Page extract >>
━━━━━━━━━━

Like an Onion, Agentic Memory Has Layers

Most people say “memory” like it’s one thing, then get frustrated when it doesn’t behave that way. In practice, you’re dealing with at least four layers: context window, session state, compiled context, and durable memory. Pull them apart, and the behavior stops feeling random.

  • Published
  • Reading Time 9 min read
  • Tags
    • ai
    • memory
    • agents
    • architecture

Hacker News: “ChatGPT forgets everything every time you close the tab.” LangChain forum: “What’s the difference between checkpointing and long-term memory?” Product manager: “We need memory for our agent.” CTO across the hall: “We already have memory. We use a vector database.”

Same word. Not even close to the same thing.

This is the first expensive mistake in building agentic systems: treating memory as a single concept. It is not. It is at least four separable things that got collapsed under one word, and you cannot make good design decisions, or even use these systems well day to day, until you pull them apart.

The four things we keep conflating

1. The context window

The prompt you hand the model for a single turn. Not memory. More like RAM. It is working space, it evaporates the moment the call returns, and every LLM call rebuilds it from scratch.

When users complain the model “forgot” something from earlier in the chat, they are almost always noticing that the context window got too full and older turns fell out. That is not a memory failure. It is a capacity failure. Fixing it requires eviction policy, not persistence.

2. Session state

What lets a chat feel like a chat. The transcript. The record of what was said, what tools ran, what the model decided. It lives on disk or in a database somewhere, and the system reads enough of it back before each turn to reconstruct context.

ChatGPT’s history sidebar is this. LangGraph’s checkpoints are this. OpenAI’s conversation-state model is this. Without it, every message is a cold start.

Session state is replay infrastructure. It is not the same as remembering things about you across conversations.

3. Compiled context

This is the in-between layer almost nobody names, but it is where most of the leverage is. Summaries, cached packs, handoff bundles, pinned project notes, policy briefs, distilled artifact digests. Anything pre-processed into a form the model can ingest efficiently belongs here.

Anthropic now makes prompt caching a first-class API primitive, and Google does the same with context caching. Claude Code’s CLAUDE.md is compiled context. A project brief you hand a new agent is compiled context. A compaction summary is compiled context.

━━━━━━━━━━

Dataset records >>
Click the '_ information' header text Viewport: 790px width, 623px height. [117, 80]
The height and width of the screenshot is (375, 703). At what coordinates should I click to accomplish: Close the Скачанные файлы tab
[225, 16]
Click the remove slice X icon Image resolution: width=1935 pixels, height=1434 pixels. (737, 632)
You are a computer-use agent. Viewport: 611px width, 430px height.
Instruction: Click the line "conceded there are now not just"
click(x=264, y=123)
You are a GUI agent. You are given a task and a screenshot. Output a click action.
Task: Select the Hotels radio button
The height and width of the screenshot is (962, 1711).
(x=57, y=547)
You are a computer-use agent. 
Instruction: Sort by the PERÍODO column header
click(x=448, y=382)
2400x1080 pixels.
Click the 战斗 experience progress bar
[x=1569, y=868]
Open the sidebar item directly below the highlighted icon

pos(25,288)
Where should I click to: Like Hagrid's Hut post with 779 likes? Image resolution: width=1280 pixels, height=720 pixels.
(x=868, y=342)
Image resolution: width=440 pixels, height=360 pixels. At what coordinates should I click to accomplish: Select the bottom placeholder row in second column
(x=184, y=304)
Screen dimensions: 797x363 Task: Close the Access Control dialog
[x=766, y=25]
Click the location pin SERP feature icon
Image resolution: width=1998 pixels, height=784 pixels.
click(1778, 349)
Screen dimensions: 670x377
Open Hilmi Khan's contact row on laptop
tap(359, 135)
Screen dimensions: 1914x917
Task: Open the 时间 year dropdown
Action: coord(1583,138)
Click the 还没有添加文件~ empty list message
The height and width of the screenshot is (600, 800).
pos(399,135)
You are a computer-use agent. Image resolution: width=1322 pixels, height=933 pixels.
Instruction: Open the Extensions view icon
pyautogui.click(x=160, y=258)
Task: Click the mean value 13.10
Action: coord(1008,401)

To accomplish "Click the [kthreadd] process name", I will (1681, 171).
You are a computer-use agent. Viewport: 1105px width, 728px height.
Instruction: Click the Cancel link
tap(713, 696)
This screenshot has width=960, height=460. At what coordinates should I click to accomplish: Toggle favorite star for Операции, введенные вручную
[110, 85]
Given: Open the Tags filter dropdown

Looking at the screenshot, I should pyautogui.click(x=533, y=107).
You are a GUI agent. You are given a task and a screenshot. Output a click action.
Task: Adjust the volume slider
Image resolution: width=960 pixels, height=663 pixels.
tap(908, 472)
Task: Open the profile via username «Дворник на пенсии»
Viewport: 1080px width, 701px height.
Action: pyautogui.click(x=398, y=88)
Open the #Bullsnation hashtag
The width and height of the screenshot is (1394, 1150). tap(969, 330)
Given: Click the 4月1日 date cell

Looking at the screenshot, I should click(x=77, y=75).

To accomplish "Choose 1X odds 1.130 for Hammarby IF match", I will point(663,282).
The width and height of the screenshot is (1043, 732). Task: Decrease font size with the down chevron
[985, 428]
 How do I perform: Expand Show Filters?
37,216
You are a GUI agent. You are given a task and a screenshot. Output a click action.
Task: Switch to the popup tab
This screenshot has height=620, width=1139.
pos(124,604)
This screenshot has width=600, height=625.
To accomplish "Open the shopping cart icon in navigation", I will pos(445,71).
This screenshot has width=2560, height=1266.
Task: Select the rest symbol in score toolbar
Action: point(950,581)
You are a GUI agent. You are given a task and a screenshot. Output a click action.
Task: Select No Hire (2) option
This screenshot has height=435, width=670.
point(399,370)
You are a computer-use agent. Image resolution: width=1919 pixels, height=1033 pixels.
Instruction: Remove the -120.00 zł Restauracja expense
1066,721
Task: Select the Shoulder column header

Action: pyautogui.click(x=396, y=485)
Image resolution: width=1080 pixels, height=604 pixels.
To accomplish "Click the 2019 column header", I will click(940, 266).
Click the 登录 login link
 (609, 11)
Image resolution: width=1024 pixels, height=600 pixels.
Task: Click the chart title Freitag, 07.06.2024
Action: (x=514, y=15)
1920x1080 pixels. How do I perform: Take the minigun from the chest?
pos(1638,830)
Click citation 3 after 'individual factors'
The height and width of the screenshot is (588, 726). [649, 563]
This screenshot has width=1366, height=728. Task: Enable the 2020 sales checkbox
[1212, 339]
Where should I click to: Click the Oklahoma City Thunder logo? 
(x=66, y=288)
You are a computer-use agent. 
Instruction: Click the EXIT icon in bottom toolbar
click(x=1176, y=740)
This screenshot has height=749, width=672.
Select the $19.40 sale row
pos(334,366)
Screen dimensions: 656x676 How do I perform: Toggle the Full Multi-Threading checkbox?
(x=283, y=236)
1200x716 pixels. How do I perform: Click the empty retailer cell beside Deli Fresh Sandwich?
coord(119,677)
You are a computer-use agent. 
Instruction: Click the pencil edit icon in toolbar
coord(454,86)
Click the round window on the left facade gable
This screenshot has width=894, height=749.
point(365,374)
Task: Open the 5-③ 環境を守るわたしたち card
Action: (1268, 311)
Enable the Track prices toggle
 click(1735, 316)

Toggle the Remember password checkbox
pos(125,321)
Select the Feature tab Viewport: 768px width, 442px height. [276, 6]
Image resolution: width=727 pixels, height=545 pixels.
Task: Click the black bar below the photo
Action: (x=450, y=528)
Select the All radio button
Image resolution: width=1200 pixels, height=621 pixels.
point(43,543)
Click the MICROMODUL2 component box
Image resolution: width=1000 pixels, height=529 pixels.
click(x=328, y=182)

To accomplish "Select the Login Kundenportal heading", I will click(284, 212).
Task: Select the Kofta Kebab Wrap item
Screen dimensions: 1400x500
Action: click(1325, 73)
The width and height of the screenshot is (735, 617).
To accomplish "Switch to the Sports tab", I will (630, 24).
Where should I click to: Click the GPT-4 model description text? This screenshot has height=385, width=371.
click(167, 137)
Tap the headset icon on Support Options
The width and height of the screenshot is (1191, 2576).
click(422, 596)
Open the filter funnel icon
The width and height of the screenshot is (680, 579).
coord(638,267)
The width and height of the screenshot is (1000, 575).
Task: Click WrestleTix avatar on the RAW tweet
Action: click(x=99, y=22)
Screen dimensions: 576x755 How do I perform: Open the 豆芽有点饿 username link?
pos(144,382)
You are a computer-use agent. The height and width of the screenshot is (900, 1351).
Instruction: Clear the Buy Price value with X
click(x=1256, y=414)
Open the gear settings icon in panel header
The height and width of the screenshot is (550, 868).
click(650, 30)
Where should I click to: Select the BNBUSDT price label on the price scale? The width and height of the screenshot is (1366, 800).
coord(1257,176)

━━━━━━━━━━

What is needed >>
For each statement, tell whether it agrees with the agentic memory article, answering yes or no and quoting the words from the article that settle it. 1. The article treats the context window as a kind of memory. 2. The article counts LangGraph's checkpoints as session state. 3. According to the article, the problem of older turns falling out of the context window is fixed by persistence.

Response to this task >>
1. No: "Not memory. More like RAM."
2. Yes: "LangGraph’s checkpoints are this."
3. No: "Fixing it requires eviction policy, not persistence."